“But I’m busy!” I protested, a tad limply-the lack of aircon was getting to me, and I’m not good at standing up to Angleton at the best of times. “I’ve got to respond to the RFP on structured cabling requirements for the new subbasement extension in D Block”-don’t call it a crypt, the government doesn’t do crypts, the Spanish Inquisition does crypts-“and go over Claire’s training budget. Can’t Peter-Fred do it? He’s finished Exorcism 101, it’s about time he had a field trip…”
“Nonsense!” Angleton said crisply. “You can take the paperwork with you, but I specifically want you to go and look at this one.”
There’s a warning gleam in his eyes: I’ve seen it before. “Oh no you don’t,” I replied. “Not so fast!” I raised an eyebrow and waited for the explosion.

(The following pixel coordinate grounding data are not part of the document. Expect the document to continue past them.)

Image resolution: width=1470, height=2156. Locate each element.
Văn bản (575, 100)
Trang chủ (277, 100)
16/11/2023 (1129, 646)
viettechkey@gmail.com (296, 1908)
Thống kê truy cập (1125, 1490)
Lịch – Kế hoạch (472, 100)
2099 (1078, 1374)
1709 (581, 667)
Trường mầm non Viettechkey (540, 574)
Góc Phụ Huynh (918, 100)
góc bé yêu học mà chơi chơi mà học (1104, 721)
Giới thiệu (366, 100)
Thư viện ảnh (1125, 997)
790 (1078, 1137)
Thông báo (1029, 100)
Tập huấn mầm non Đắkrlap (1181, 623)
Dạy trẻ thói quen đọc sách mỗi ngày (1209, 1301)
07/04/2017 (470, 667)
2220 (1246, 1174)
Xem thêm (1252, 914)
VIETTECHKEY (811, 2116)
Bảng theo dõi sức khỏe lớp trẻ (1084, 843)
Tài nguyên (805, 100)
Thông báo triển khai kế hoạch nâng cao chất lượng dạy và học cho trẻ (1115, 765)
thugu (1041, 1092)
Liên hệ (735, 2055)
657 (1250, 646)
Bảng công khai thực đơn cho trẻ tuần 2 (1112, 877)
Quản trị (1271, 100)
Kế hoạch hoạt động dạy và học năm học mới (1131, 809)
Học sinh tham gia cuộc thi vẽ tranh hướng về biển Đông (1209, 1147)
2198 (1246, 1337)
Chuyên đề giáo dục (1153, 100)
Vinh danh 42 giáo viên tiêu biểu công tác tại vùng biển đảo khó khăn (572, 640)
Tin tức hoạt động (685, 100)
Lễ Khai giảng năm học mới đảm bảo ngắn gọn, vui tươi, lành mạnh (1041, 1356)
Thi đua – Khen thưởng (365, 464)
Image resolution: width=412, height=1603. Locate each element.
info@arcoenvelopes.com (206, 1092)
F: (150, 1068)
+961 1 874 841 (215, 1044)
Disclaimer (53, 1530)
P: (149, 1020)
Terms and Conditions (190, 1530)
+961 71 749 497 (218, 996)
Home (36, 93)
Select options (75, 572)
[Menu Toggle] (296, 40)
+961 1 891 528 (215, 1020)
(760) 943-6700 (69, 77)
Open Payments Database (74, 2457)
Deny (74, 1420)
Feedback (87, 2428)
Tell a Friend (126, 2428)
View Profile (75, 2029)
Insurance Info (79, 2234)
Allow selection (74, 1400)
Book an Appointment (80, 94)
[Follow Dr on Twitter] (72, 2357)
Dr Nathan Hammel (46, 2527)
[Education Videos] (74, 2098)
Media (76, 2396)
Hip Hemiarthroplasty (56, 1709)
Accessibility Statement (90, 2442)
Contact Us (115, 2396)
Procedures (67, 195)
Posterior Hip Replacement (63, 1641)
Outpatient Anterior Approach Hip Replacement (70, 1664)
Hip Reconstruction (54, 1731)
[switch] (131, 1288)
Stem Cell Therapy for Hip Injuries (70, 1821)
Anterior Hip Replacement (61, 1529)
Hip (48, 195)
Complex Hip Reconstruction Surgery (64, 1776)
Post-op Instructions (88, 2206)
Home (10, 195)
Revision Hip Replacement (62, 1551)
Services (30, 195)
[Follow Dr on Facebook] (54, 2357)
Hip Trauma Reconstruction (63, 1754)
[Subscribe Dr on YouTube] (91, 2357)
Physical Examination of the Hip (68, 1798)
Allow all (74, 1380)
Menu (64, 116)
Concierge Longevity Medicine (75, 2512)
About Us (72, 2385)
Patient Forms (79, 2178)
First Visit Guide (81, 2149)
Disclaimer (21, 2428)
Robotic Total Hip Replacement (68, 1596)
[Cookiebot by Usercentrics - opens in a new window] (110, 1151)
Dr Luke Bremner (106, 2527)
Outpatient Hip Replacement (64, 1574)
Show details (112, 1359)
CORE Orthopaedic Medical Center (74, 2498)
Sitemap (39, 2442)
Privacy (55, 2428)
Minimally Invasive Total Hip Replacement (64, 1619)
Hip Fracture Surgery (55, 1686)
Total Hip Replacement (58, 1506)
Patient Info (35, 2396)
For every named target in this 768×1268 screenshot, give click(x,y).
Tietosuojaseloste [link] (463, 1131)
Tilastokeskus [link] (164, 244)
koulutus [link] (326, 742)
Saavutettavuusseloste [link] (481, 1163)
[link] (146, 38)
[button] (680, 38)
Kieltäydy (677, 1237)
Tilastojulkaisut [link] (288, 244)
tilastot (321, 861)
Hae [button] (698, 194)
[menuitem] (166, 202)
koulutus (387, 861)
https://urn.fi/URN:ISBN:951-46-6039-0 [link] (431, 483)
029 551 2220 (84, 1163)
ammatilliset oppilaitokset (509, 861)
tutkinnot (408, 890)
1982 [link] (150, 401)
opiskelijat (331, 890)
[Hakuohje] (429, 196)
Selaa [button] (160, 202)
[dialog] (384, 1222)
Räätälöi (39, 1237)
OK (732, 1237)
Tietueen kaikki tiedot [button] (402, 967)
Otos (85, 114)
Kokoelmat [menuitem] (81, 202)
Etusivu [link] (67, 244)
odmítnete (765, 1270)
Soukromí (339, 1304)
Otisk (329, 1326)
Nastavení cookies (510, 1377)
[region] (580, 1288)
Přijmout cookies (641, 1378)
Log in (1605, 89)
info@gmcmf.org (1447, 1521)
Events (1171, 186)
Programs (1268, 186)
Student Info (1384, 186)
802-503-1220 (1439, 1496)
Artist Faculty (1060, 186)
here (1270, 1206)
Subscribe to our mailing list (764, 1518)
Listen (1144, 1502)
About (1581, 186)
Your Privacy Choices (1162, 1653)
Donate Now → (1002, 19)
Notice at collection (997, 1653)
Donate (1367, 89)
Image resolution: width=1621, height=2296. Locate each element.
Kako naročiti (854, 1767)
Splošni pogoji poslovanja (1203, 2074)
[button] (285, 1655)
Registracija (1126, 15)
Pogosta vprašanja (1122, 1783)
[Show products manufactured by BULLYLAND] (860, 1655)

Angleton is old school-so old school that I’m pretty sure I’ve seen his face in a departmental photo taken during the war, back when the Laundry was an obscure department of SOE, the Special Operations Executive, tasked with occult intelligence gathering and counter-demonology. He doesn’t look a day older today than he did back then, sixty-five years ago-dress him in a bandage and he could star in a remake of The Mummy. Ice-blue eyes with slightly yellowish scleras, skin like parchment left out for too long in a desert sandstorm, dry as bone and twice as chilly as ice. And I never want to hear his laugh again. But I digress. The thing about Angleton is that, despite (or in addition to) being the honorary departmental monster, he has a sense of humor. It bears about the same relationship to mirth that his cadaverous exterior does to Paris Hilton’s-but it’s there. (He has the heart of a young boy: keeps it in a reliquary under the coffin he sleeps in.) And right then, I figured he was winding me up for the punch line.